*Set task:* Replace "icon" with "button" in the lines from the first line to the line containing "pyautogui.click(x=17, y=19)", keeping everything else unchanged and leaving out the pictures.

*Records:*
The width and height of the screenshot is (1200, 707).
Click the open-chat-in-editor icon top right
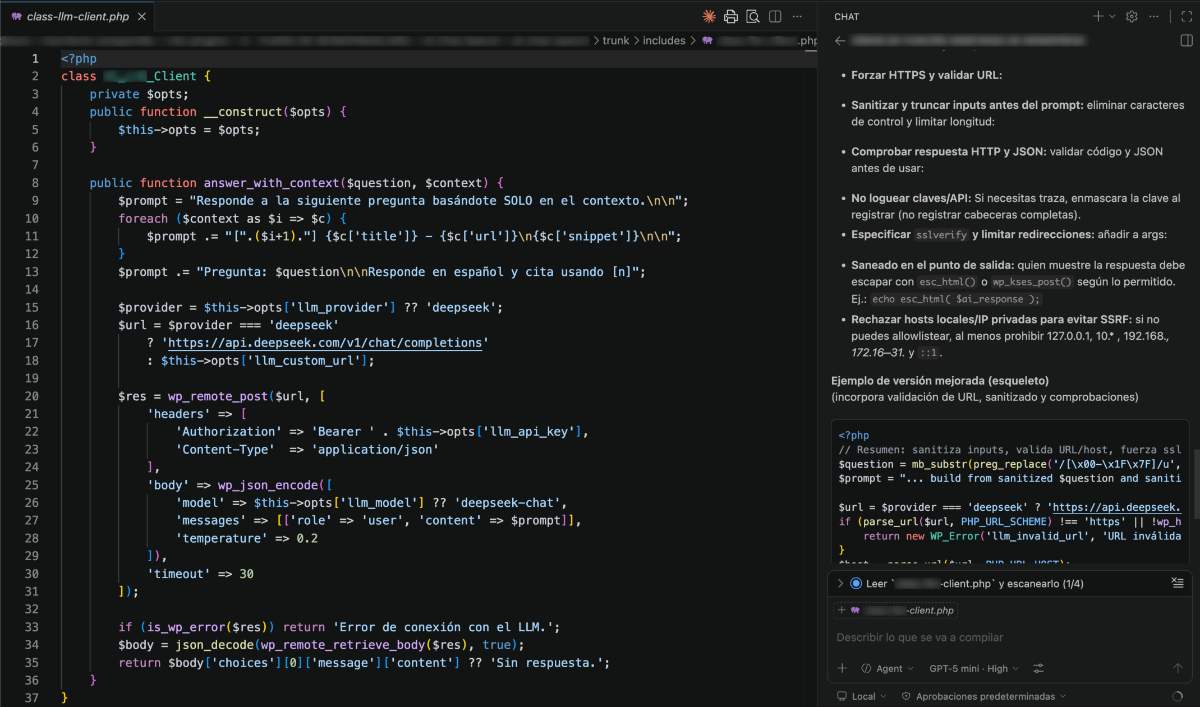1186,16
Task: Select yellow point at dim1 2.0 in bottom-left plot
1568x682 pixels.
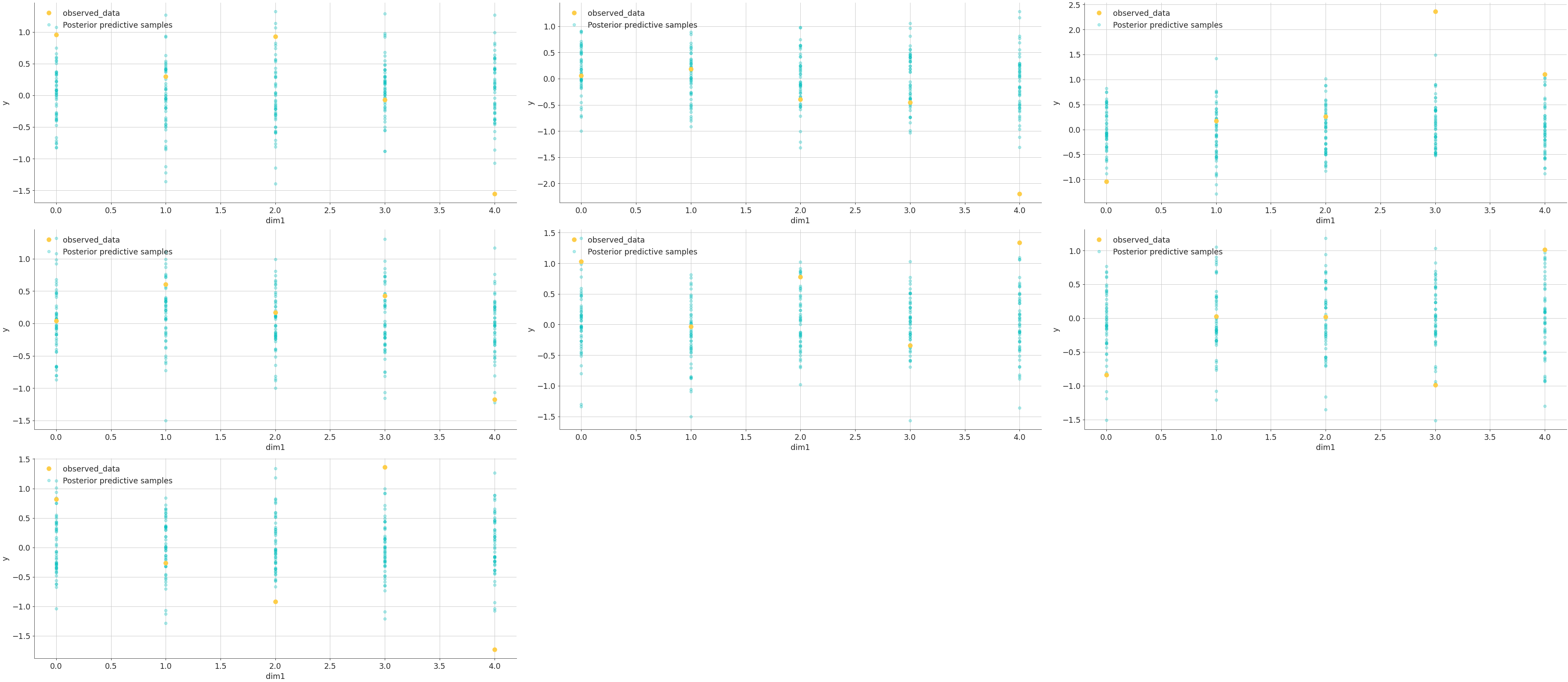Action: pos(275,602)
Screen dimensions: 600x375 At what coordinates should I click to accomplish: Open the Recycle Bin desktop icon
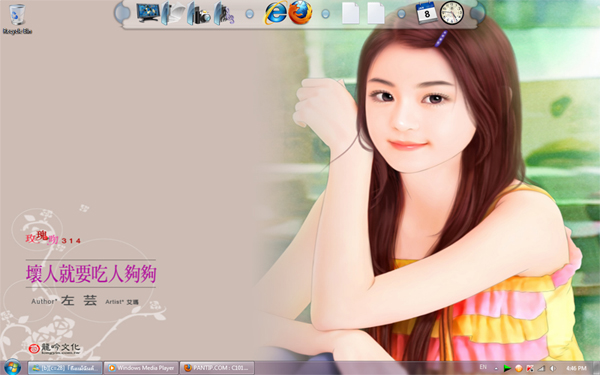pyautogui.click(x=17, y=19)
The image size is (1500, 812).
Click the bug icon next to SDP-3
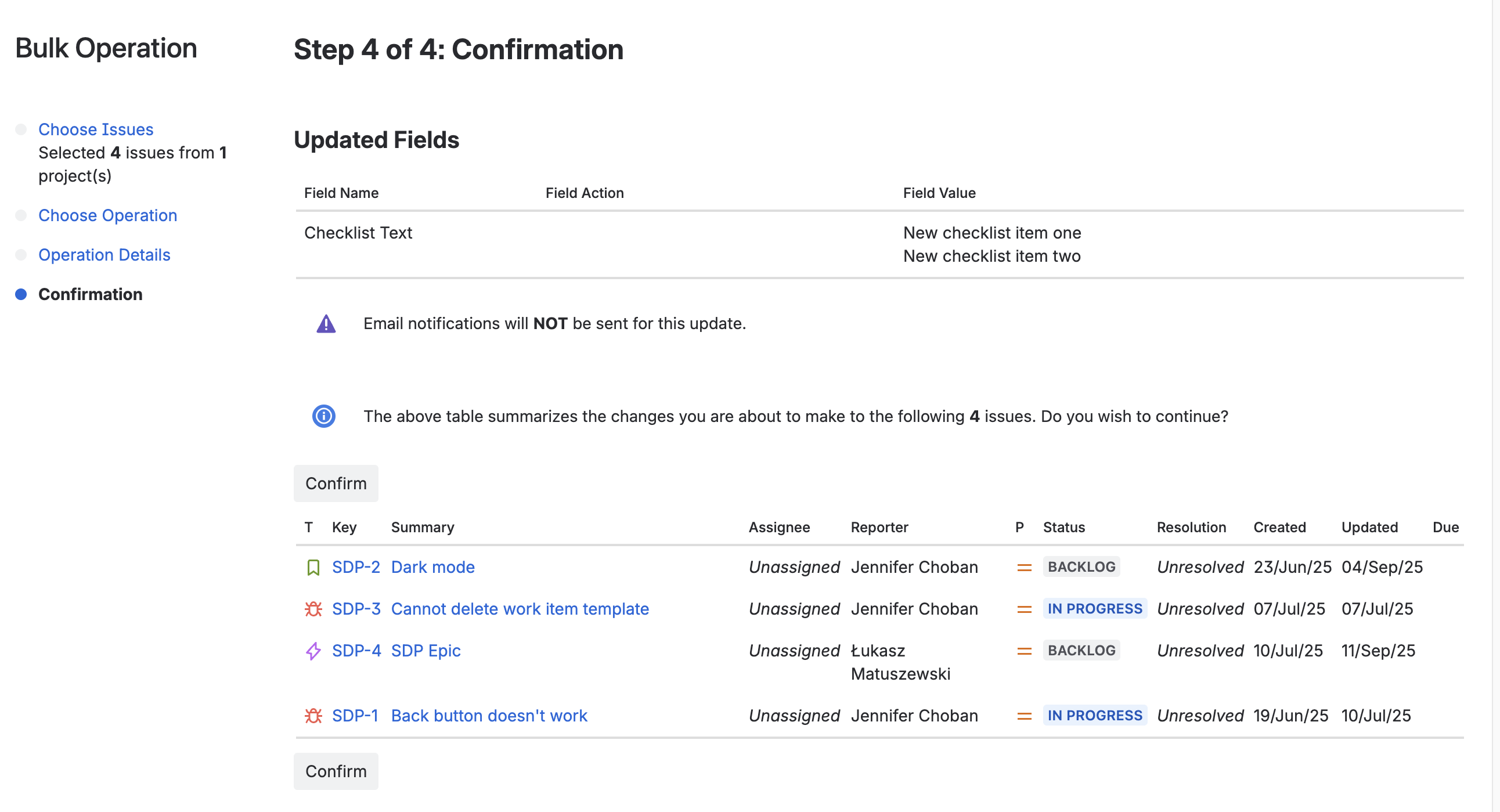313,609
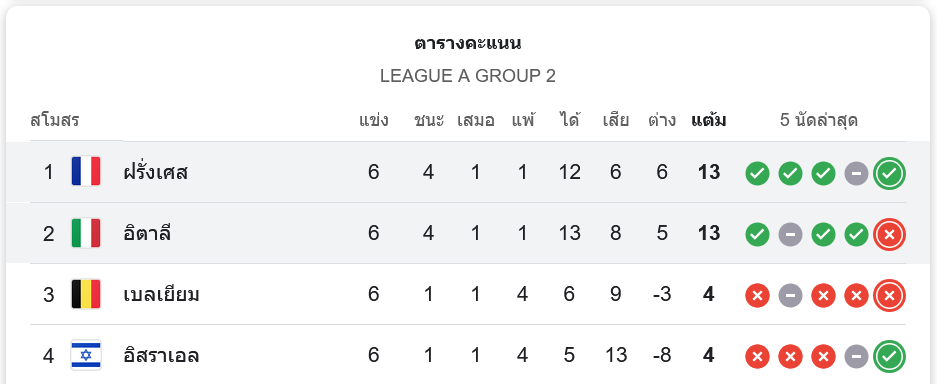Viewport: 937px width, 384px height.
Task: Open Italy's latest match loss icon
Action: point(889,234)

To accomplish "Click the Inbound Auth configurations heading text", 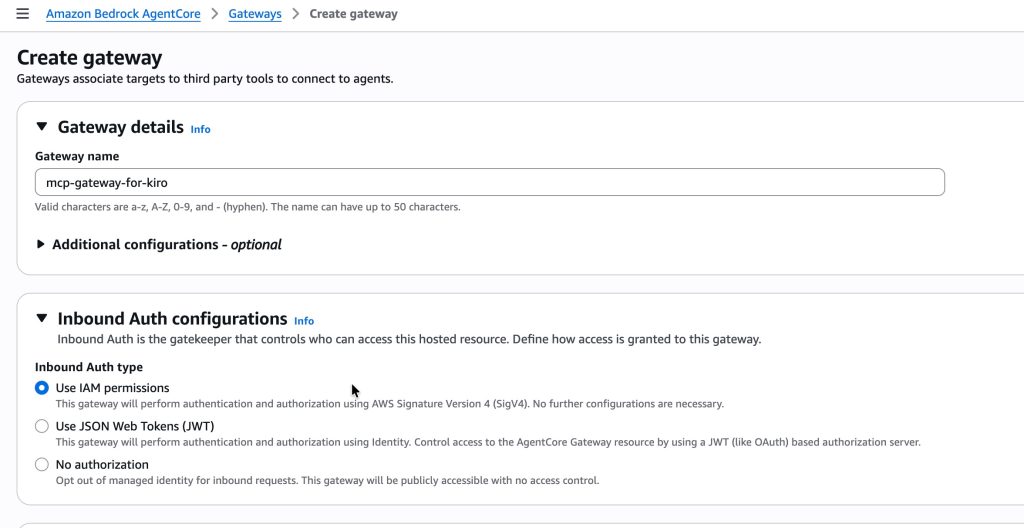I will click(x=173, y=319).
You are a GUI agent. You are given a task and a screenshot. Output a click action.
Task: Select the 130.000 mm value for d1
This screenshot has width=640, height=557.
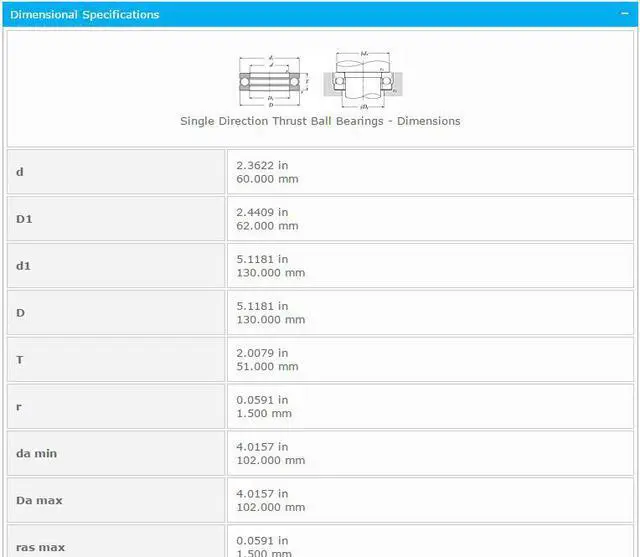pyautogui.click(x=270, y=273)
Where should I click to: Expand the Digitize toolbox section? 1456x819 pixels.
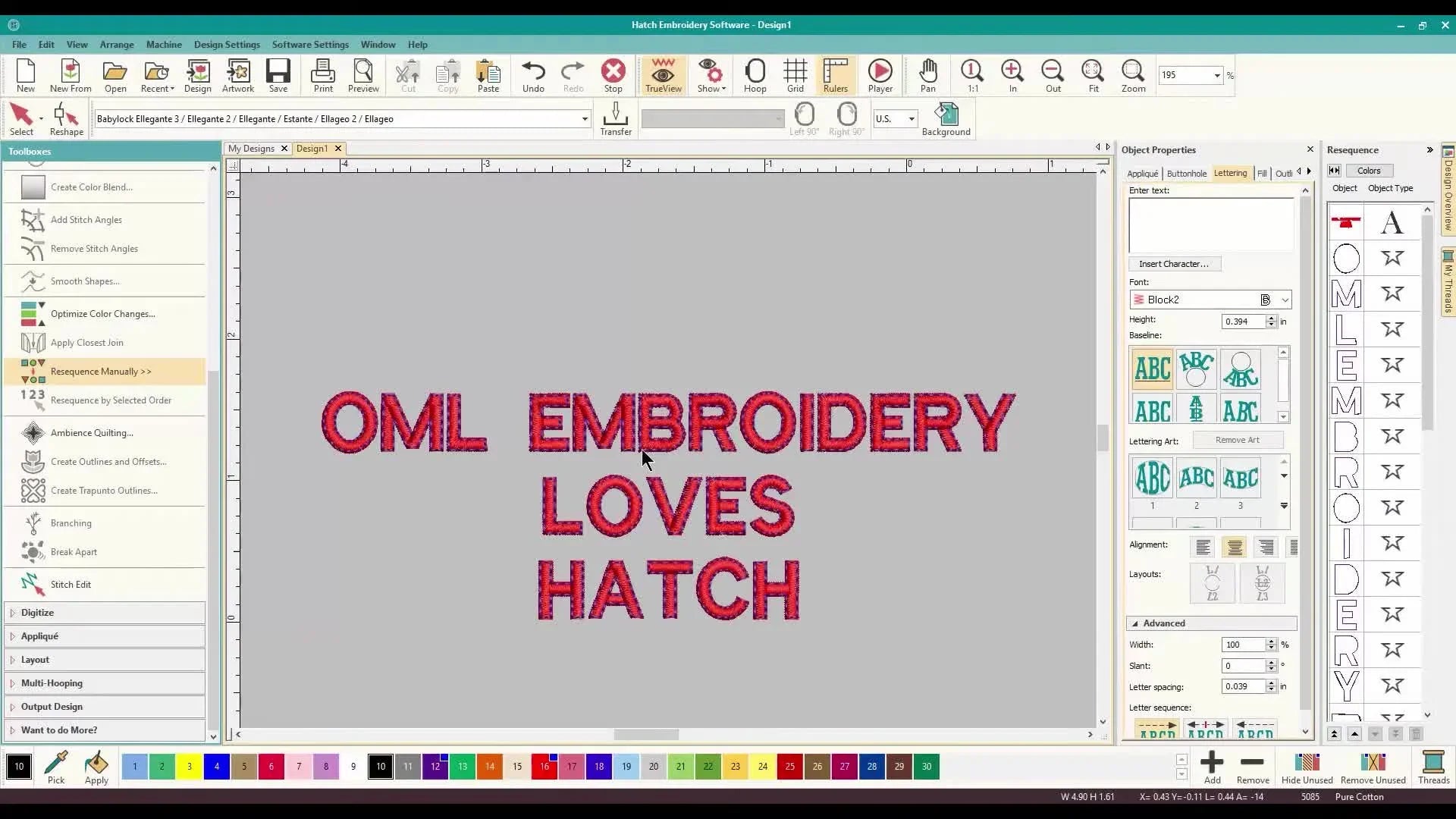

*Answer to this exercise:*
The width and height of the screenshot is (1200, 707).
Click the open-chat-in-editor button top right
1186,16
Task: Select yellow point at dim1 2.0 in bottom-left plot
1568x682 pixels.
Action: pos(275,602)
Screen dimensions: 600x375 At what coordinates should I click to accomplish: Open the Recycle Bin desktop button
pyautogui.click(x=17, y=19)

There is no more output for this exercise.